Ariane perched at the foot of the bed, still leery of being within reach, and lifted the mug to her lips. It was far from ideal—she would much rather have gone down to the wine bar and found someone drunk and easy to lure off for a bite, but her own clothes were spattered and smeared with crimson, and taking them off anywhere near Damien seemed like a really bad idea. Besides, the hunger was beginning to really bother her, and she had no intention of letting Damien see her weak. He was obnoxious enough already, and her temper, always so long, was short and rapidly fraying.

The first sip triggered her gag reflex. Damien had been right. This blood was cold, dead, lifeless. It had a strangely overripe taste that was just this side of rotten too. She heard a quiet chuckle, grimaced, and muscled her way through the rest of the glass all at once, just the way Damien had.

It was a minute before she was sure if it was actually going to stay down, but it did.

She very quickly felt her energy levels rise. The beast within quieted, for now. Ariane breathed a sigh of relief.

Damien was watching with obvious amusement. “That was the best part of my night, by far. Verdict, kitten?”

“Vile, but probably worth it,” Ariane admitted. She toyed with the empty mug in her lap. “And once again, I’m not your kitten.” She took a deep breath. “Tonight sealed it. From here on out, we search together.”

His look hardened instantly. “No.
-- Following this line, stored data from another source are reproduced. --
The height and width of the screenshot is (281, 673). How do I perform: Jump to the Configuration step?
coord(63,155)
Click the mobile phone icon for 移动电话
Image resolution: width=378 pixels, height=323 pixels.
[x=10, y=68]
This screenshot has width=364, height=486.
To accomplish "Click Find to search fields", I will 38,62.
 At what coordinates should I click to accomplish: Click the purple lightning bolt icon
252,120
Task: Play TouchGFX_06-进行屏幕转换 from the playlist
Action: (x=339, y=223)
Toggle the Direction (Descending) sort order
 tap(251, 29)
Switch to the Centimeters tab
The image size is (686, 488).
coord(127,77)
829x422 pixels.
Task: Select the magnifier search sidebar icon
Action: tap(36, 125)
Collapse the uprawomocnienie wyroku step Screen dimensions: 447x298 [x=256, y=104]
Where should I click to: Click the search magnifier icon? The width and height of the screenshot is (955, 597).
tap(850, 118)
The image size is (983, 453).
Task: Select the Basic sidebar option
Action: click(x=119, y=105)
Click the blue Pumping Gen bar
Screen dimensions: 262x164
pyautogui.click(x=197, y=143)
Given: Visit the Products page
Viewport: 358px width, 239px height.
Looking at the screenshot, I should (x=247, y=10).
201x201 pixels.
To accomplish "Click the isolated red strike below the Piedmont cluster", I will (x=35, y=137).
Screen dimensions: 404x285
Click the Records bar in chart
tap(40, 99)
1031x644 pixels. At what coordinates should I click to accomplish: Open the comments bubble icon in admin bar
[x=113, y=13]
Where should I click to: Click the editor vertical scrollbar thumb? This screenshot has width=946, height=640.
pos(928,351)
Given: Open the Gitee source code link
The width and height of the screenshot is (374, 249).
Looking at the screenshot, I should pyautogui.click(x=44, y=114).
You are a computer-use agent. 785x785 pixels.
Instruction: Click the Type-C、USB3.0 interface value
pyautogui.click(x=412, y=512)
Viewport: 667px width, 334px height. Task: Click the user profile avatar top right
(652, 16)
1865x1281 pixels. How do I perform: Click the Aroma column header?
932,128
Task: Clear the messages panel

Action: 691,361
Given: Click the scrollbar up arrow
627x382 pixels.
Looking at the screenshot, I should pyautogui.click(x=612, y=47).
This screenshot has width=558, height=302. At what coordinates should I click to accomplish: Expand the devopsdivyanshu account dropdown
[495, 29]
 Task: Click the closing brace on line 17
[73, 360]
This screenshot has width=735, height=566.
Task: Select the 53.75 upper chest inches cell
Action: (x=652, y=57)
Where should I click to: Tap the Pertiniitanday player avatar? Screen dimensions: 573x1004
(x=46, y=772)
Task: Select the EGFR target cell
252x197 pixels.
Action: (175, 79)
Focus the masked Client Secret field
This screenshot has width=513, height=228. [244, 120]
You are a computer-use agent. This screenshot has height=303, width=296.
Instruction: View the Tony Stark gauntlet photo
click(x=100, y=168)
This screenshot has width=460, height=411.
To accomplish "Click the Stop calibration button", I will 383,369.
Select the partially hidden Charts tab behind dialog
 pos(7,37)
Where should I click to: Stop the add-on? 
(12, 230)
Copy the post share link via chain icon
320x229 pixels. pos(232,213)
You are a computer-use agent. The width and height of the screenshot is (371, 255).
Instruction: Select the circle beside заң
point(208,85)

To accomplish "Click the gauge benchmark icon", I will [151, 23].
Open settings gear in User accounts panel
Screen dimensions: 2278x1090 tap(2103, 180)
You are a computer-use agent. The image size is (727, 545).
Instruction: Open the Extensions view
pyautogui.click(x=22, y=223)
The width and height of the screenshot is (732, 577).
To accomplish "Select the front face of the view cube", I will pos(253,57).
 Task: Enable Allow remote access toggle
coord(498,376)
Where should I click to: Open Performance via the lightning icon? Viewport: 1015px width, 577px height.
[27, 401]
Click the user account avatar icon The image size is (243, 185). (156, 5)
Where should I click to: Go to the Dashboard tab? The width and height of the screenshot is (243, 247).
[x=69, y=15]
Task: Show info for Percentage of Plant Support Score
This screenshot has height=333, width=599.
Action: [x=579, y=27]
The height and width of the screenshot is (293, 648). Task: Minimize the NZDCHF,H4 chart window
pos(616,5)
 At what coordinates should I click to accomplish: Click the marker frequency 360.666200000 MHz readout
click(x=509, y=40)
We went over this before.”

“Yes,” Ariane agreed. “And that was before I saved your life.”

Damien’s eyes narrowed. “You seem to think I have a working code of honor. That’s very sweet, but I don’t. You chose to save me, which is your problem. I’m not interested in working with anyone else on this. I want my diamond.”

Ariane got up to set the mug on the nightstand beside the small electric alarm clock, then pulled Damien’s out of his hands and set that down too. She took a moment to collect her thoughts before answering, trying to decide the best plan of attack for getting what she wanted out of him. It was tough. She didn’t think she had anything he wanted, apart from the obvious. And even if she was inclined to give in and sleep with him, she doubted it would mean anything to Damien. He’d just put another notch in his bedpost and move along.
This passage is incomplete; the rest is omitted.